▶ [EXERCISE INSTRUCTIONS] Could you repeat all of the data below, replacing every "GUI agent" with "desktop agent" and leaving everything else unchanged?

▶ [RECORDS PROVIDED]
--- BEGIN ---
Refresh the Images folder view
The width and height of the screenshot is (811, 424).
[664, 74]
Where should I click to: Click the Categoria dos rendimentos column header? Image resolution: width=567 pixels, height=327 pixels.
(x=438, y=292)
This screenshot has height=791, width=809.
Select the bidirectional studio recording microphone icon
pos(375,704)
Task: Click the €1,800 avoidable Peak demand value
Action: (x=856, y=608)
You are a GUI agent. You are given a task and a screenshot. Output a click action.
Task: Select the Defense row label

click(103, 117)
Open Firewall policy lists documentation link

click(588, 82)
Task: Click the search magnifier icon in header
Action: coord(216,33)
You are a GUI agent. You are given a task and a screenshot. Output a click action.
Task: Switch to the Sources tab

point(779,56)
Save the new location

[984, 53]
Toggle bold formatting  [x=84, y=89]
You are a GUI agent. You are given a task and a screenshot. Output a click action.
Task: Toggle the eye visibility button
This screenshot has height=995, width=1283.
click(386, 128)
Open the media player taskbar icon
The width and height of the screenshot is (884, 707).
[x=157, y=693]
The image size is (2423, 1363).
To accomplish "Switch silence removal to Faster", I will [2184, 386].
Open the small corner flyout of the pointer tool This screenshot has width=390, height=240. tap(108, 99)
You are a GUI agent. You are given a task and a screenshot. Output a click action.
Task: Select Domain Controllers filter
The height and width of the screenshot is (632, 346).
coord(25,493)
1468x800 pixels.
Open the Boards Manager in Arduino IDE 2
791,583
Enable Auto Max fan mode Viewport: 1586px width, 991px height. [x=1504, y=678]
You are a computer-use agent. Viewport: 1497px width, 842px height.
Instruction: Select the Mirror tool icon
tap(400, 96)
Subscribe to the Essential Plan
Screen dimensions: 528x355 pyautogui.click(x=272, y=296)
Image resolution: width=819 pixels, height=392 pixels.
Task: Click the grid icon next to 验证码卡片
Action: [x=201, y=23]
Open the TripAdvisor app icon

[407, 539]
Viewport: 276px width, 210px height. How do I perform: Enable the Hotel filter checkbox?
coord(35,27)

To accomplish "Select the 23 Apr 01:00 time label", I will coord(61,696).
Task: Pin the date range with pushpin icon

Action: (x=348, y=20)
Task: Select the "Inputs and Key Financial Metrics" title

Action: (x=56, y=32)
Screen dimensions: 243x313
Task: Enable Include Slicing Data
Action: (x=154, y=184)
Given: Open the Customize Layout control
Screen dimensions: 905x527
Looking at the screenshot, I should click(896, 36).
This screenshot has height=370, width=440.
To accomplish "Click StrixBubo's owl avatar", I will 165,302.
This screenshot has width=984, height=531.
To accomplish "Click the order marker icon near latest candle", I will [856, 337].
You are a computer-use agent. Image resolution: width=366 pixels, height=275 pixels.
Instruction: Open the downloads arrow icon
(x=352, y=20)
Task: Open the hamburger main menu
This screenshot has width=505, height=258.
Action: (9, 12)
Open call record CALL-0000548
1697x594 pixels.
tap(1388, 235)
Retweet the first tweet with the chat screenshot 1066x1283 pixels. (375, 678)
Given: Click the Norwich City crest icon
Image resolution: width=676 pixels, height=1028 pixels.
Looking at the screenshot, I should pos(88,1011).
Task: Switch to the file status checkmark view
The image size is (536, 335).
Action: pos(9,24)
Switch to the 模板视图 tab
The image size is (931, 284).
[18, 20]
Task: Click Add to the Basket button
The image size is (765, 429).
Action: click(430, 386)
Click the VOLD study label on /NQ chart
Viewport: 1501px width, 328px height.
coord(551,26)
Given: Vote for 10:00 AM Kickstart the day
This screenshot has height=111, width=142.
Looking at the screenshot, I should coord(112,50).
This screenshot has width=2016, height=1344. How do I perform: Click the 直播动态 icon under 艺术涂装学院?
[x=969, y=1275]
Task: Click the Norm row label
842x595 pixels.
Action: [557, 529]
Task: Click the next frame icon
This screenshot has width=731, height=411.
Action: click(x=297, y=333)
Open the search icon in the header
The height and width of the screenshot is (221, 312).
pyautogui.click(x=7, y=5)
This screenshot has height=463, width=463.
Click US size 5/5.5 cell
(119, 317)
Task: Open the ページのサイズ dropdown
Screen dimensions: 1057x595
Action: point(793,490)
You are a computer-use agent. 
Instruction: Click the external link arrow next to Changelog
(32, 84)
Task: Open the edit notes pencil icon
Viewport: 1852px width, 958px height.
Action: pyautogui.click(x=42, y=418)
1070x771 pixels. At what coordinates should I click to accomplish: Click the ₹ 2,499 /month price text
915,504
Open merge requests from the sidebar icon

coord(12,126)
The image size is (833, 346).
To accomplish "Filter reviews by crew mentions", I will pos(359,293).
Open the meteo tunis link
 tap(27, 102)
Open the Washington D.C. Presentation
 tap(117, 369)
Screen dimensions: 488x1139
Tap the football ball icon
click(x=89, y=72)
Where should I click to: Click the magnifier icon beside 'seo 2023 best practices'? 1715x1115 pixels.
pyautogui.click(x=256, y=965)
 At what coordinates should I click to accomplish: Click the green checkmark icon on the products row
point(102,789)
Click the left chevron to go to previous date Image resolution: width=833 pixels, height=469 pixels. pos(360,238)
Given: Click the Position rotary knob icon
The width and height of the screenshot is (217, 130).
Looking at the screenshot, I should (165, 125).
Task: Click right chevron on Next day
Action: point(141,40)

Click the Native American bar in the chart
--- END ---
▶ [ANSWER TO THIS TASK]
Refresh the Images folder view
The width and height of the screenshot is (811, 424).
[664, 74]
Where should I click to: Click the Categoria dos rendimentos column header? Image resolution: width=567 pixels, height=327 pixels.
(x=438, y=292)
This screenshot has height=791, width=809.
Select the bidirectional studio recording microphone icon
pos(375,704)
Task: Click the €1,800 avoidable Peak demand value
Action: (x=856, y=608)
You are a desktop agent. You are given a task and a screenshot. Output a click action.
Task: Select the Defense row label

click(103, 117)
Open Firewall policy lists documentation link

click(588, 82)
Task: Click the search magnifier icon in header
Action: coord(216,33)
You are a desktop agent. You are given a task and a screenshot. Output a click action.
Task: Switch to the Sources tab

point(779,56)
Save the new location

[984, 53]
Toggle bold formatting  [x=84, y=89]
You are a desktop agent. You are given a task and a screenshot. Output a click action.
Task: Toggle the eye visibility button
This screenshot has height=995, width=1283.
click(386, 128)
Open the media player taskbar icon
The width and height of the screenshot is (884, 707).
[x=157, y=693]
The image size is (2423, 1363).
To accomplish "Switch silence removal to Faster", I will [2184, 386].
Open the small corner flyout of the pointer tool This screenshot has width=390, height=240. tap(108, 99)
You are a desktop agent. You are given a task and a screenshot. Output a click action.
Task: Select Domain Controllers filter
The height and width of the screenshot is (632, 346).
coord(25,493)
1468x800 pixels.
Open the Boards Manager in Arduino IDE 2
791,583
Enable Auto Max fan mode Viewport: 1586px width, 991px height. [x=1504, y=678]
You are a computer-use agent. Viewport: 1497px width, 842px height.
Instruction: Select the Mirror tool icon
tap(400, 96)
Subscribe to the Essential Plan
Screen dimensions: 528x355 pyautogui.click(x=272, y=296)
Image resolution: width=819 pixels, height=392 pixels.
Task: Click the grid icon next to 验证码卡片
Action: [x=201, y=23]
Open the TripAdvisor app icon

[407, 539]
Viewport: 276px width, 210px height. How do I perform: Enable the Hotel filter checkbox?
coord(35,27)

To accomplish "Select the 23 Apr 01:00 time label", I will coord(61,696).
Task: Pin the date range with pushpin icon

Action: (x=348, y=20)
Task: Select the "Inputs and Key Financial Metrics" title

Action: (x=56, y=32)
Screen dimensions: 243x313
Task: Enable Include Slicing Data
Action: (x=154, y=184)
Given: Open the Customize Layout control
Screen dimensions: 905x527
Looking at the screenshot, I should click(896, 36).
This screenshot has height=370, width=440.
To accomplish "Click StrixBubo's owl avatar", I will 165,302.
This screenshot has width=984, height=531.
To accomplish "Click the order marker icon near latest candle", I will [856, 337].
You are a computer-use agent. Image resolution: width=366 pixels, height=275 pixels.
Instruction: Open the downloads arrow icon
(x=352, y=20)
Task: Open the hamburger main menu
This screenshot has width=505, height=258.
Action: (9, 12)
Open call record CALL-0000548
1697x594 pixels.
tap(1388, 235)
Retweet the first tweet with the chat screenshot 1066x1283 pixels. (375, 678)
Given: Click the Norwich City crest icon
Image resolution: width=676 pixels, height=1028 pixels.
Looking at the screenshot, I should pos(88,1011).
Task: Switch to the file status checkmark view
The image size is (536, 335).
Action: pos(9,24)
Switch to the 模板视图 tab
The image size is (931, 284).
[18, 20]
Task: Click Add to the Basket button
The image size is (765, 429).
Action: click(430, 386)
Click the VOLD study label on /NQ chart
Viewport: 1501px width, 328px height.
coord(551,26)
Given: Vote for 10:00 AM Kickstart the day
This screenshot has height=111, width=142.
Looking at the screenshot, I should coord(112,50).
This screenshot has width=2016, height=1344. How do I perform: Click the 直播动态 icon under 艺术涂装学院?
[x=969, y=1275]
Task: Click the Norm row label
842x595 pixels.
Action: [557, 529]
Task: Click the next frame icon
This screenshot has width=731, height=411.
Action: click(x=297, y=333)
Open the search icon in the header
The height and width of the screenshot is (221, 312).
pyautogui.click(x=7, y=5)
This screenshot has height=463, width=463.
Click US size 5/5.5 cell
(119, 317)
Task: Open the ページのサイズ dropdown
Screen dimensions: 1057x595
Action: point(793,490)
You are a computer-use agent. 
Instruction: Click the external link arrow next to Changelog
(32, 84)
Task: Open the edit notes pencil icon
Viewport: 1852px width, 958px height.
Action: pyautogui.click(x=42, y=418)
1070x771 pixels. At what coordinates should I click to accomplish: Click the ₹ 2,499 /month price text
915,504
Open merge requests from the sidebar icon

coord(12,126)
The image size is (833, 346).
To accomplish "Filter reviews by crew mentions", I will pos(359,293).
Open the meteo tunis link
 tap(27, 102)
Open the Washington D.C. Presentation
 tap(117, 369)
Screen dimensions: 488x1139
Tap the football ball icon
click(x=89, y=72)
Where should I click to: Click the magnifier icon beside 'seo 2023 best practices'? 1715x1115 pixels.
pyautogui.click(x=256, y=965)
 At what coordinates should I click to accomplish: Click the green checkmark icon on the products row
point(102,789)
Click the left chevron to go to previous date Image resolution: width=833 pixels, height=469 pixels. pos(360,238)
Given: Click the Position rotary knob icon
The width and height of the screenshot is (217, 130).
Looking at the screenshot, I should (165, 125).
Task: Click right chevron on Next day
Action: point(141,40)

Click the Native American bar in the chart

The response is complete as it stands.